Get part of sequence from genome, given a start and stop position with Java.
17 months ago
Netherlands

I've got VCF-like files with start, stop, REF and ALT columns. I need to check that the REF position from the variants are the same as the one in the genome, to check if they're from the same built. I also need the surrounding nucleotides of the given position. Also, some of the REF columns are empty and because of this, it is not an appropriate VCF file.

I've got a fasta file which has the genome for chromosome 1, and I was wondering if there's a library available to get a part of the genome in nucleotides, given a start- and stop position. For example, if you've got the genome AACCGGTT, that given a start position of 1 and a stop position of 4 it returns AACC. I could write such a parser myself, but I'd rather use a library which has the edge-cases covered.

I'd rather have something locally than use the API of NCBI, which also makes this possible.

Hi, You can use bedtools getfasta .

samtools faidx, pyfaidx, bedtools getfasta can all retrieve parts of fasta sequence given a start and stop. While not libraries they may be an option to consider.

@Pierre has his Javarkit which may have something that will work (if you must use Java): http://lindenb.github.io/jvarkit/

If it's anything like BioPython and you absolutely must use Java, there's no doubt something in BioJava which you could use.
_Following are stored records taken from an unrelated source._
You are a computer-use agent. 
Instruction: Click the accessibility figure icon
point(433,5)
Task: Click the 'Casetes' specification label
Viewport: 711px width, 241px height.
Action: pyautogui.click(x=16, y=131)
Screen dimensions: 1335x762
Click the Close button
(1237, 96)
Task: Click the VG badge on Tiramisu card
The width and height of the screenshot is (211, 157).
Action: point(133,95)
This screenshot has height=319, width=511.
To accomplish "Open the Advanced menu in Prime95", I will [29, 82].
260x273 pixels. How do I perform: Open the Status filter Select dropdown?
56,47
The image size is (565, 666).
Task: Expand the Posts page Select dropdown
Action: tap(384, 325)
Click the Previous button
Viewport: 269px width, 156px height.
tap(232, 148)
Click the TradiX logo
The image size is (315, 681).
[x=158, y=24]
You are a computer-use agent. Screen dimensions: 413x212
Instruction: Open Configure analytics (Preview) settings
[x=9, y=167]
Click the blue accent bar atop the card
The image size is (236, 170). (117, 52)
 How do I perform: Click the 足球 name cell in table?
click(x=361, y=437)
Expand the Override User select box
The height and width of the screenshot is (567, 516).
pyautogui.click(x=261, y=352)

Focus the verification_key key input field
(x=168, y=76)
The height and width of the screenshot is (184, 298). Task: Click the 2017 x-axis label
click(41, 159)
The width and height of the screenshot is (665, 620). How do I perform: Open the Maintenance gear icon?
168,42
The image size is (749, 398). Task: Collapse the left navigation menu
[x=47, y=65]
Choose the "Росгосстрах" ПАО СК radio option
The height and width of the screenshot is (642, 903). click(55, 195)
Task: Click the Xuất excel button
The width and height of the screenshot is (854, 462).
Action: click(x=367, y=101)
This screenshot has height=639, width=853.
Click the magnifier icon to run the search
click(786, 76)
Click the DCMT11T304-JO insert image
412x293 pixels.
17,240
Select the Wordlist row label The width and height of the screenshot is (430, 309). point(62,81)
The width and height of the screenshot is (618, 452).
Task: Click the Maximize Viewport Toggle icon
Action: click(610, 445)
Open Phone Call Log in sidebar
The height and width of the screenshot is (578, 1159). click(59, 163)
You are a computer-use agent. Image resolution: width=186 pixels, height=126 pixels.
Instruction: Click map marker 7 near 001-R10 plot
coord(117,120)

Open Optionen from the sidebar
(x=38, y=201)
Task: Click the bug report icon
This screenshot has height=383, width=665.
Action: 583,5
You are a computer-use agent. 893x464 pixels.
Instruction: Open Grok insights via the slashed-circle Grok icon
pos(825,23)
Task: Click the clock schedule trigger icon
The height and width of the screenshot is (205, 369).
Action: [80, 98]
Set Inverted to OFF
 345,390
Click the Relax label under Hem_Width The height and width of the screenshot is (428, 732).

I know less than nothing about Java specifically though so can't offer any practical code for this.

16 months ago
France/Nantes/Institut du Thorax - INSE…

use the htsjdk library and the class IndexedFastaSequenceFile https://samtools.github.io/htsjdk/javadoc/htsjdk/htsjdk/samtools/reference/IndexedFastaSequenceFile.html

(...)
faidx =new IndexedFastaSequenceFile(fastaFile);
sub = faidx.getSubsequenceAt("chr1",10,20).getBaseString();
(...)

Yes, thank you! I was just looking at this library, but couldn't find the right function.